Metadata-Version: 2.4
Name: dataproc-spark-connect
Version: 1.0.0rc6
Summary: Dataproc client library for Spark Connect
Home-page: https://github.com/GoogleCloudDataproc/dataproc-spark-connect-python
Author: Google LLC
License: Apache 2.0
License-File: LICENSE
Requires-Dist: google-api-core>=2.19
Requires-Dist: google-cloud-dataproc>=5.18
Requires-Dist: packaging>=20.0
Requires-Dist: pyspark[connect]~=4.0.0
Requires-Dist: tqdm>=4.67
Requires-Dist: websockets>=14.0
Dynamic: author
Dynamic: description
Dynamic: home-page
Dynamic: license
Dynamic: license-file
Dynamic: requires-dist
Dynamic: summary

# Dataproc Spark Connect Client

A wrapper of the Apache [Spark Connect](https://spark.apache.org/spark-connect/)
client with additional functionalities that allow applications to communicate
with a remote Dataproc Spark Session using the Spark Connect protocol without
requiring additional steps.

## Install

```sh
pip install dataproc_spark_connect
```

## Uninstall

```sh
pip uninstall dataproc_spark_connect
```

## Setup

This client requires permissions to
manage [Dataproc Sessions and Session Templates](https://cloud.google.com/dataproc-serverless/docs/concepts/iam).
If you are running the client outside of Google Cloud, you must set following
environment variables:

* `GOOGLE_CLOUD_PROJECT` - The Google Cloud project you use to run Spark
  workloads
* `GOOGLE_CLOUD_REGION` - The Compute
  Engine [region](https://cloud.google.com/compute/docs/regions-zones#available)
  where you run the Spark workload.
* `GOOGLE_APPLICATION_CREDENTIALS` -
  Your [Application Credentials](https://cloud.google.com/docs/authentication/provide-credentials-adc)

## Usage

1. Install the latest version of Dataproc Python client and Dataproc Spark
   Connect modules:

   ```sh
   pip install google_cloud_dataproc dataproc_spark_connect --force-reinstall
   ```

2. Add the required imports into your PySpark application or notebook and start
   a Spark session with the following code instead of using
   environment variables:

   ```python
   from google.cloud.dataproc_spark_connect import DataprocSparkSession
   from google.cloud.dataproc_v1 import Session
   session_config = Session()
   session_config.environment_config.execution_config.subnetwork_uri = '<subnet>'
   session_config.runtime_config.version = '2.2'
   spark = DataprocSparkSession.builder.dataprocSessionConfig(session_config).getOrCreate()
   ```

### Using Spark SQL Magic Commands (Jupyter Notebooks)

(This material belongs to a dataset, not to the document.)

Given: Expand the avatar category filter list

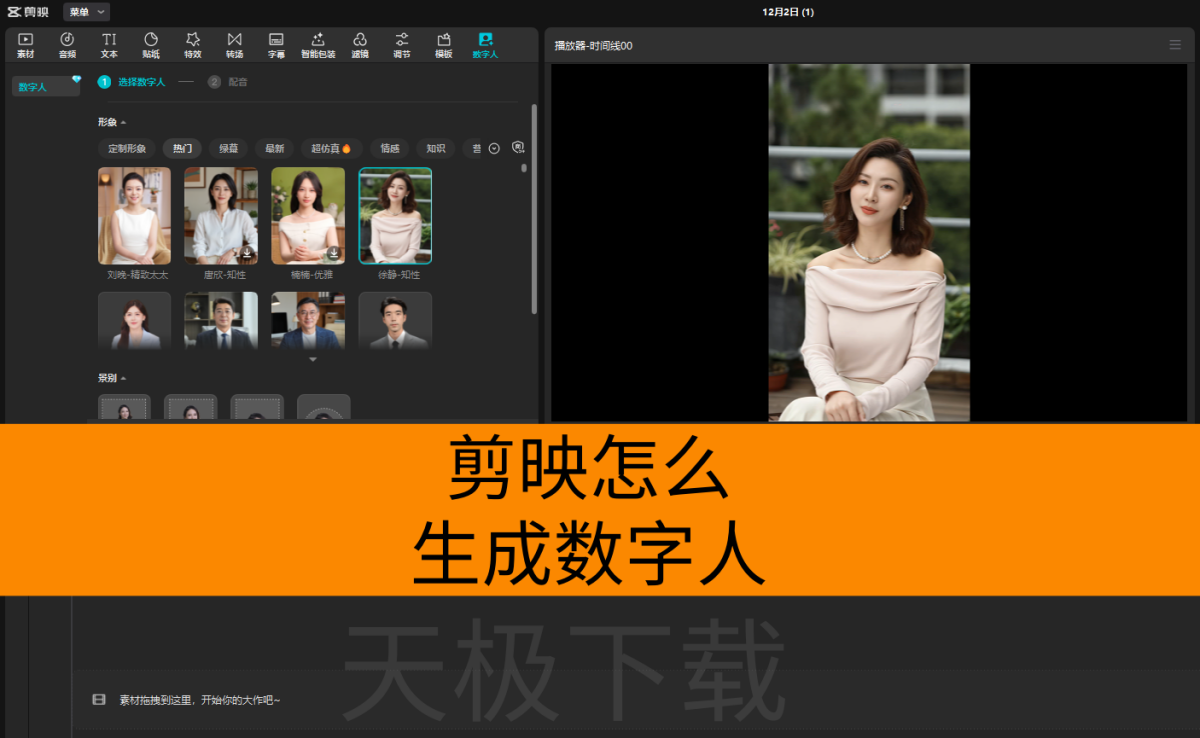Looking at the screenshot, I should pos(493,148).
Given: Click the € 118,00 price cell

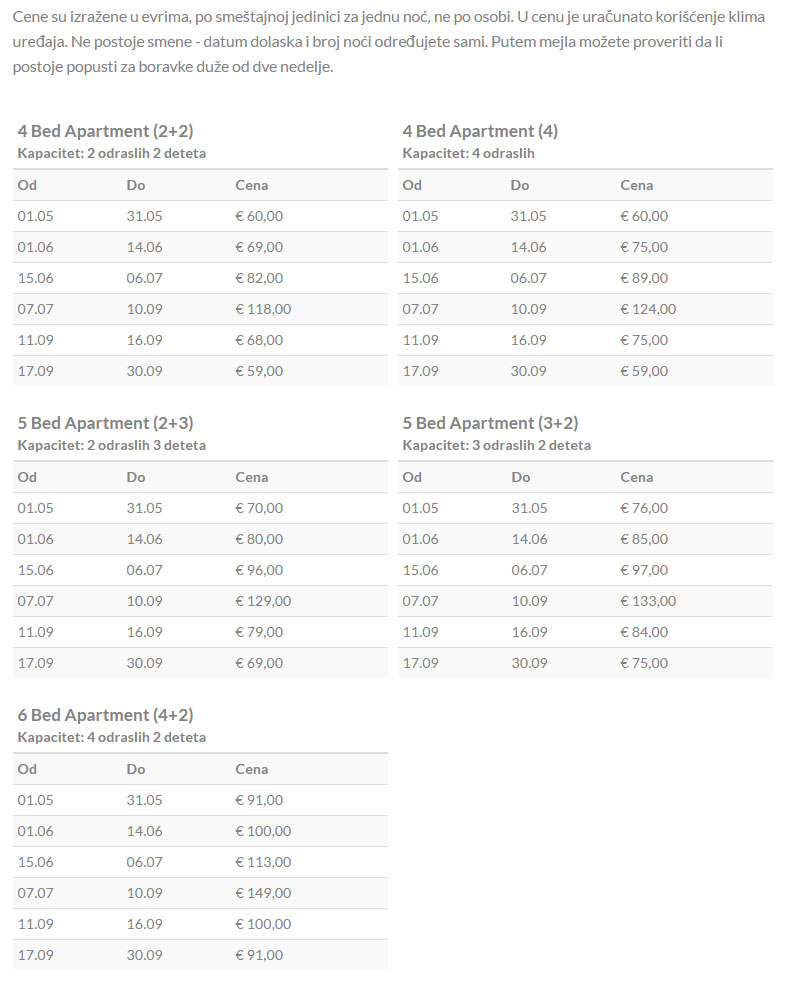Looking at the screenshot, I should (263, 309).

The package supports the [sparksql-magic](https://github.com/cryeo/sparksql-magic) library for executing Spark SQL queries directly in Jupyter notebooks.

**Installation**: To use magic commands, install the required dependencies manually:
```bash
pip install dataproc-spark-connect
pip install IPython sparksql-magic
```

1. Load the magic extension:
   ```python
   %load_ext sparksql_magic
   ```

2. Configure default settings (optional):
   ```python
   %config SparkSql.limit=20
   ```

3. Execute SQL queries:
   ```python
   %%sparksql
   SELECT * FROM your_table
   ```

4. Advanced usage with options:
   ```python
   # Cache results and create a view
   %%sparksql --cache --view result_view df
   SELECT * FROM your_table WHERE condition = true
   ```

Available options:
- `--cache` / `-c`: Cache the DataFrame
- `--eager` / `-e`: Cache with eager loading
- `--view VIEW` / `-v VIEW`: Create a temporary view
- `--limit N` / `-l N`: Override default row display limit
- `variable_name`: Store result in a variable

See [sparksql-magic](https://github.com/cryeo/sparksql-magic) for more examples.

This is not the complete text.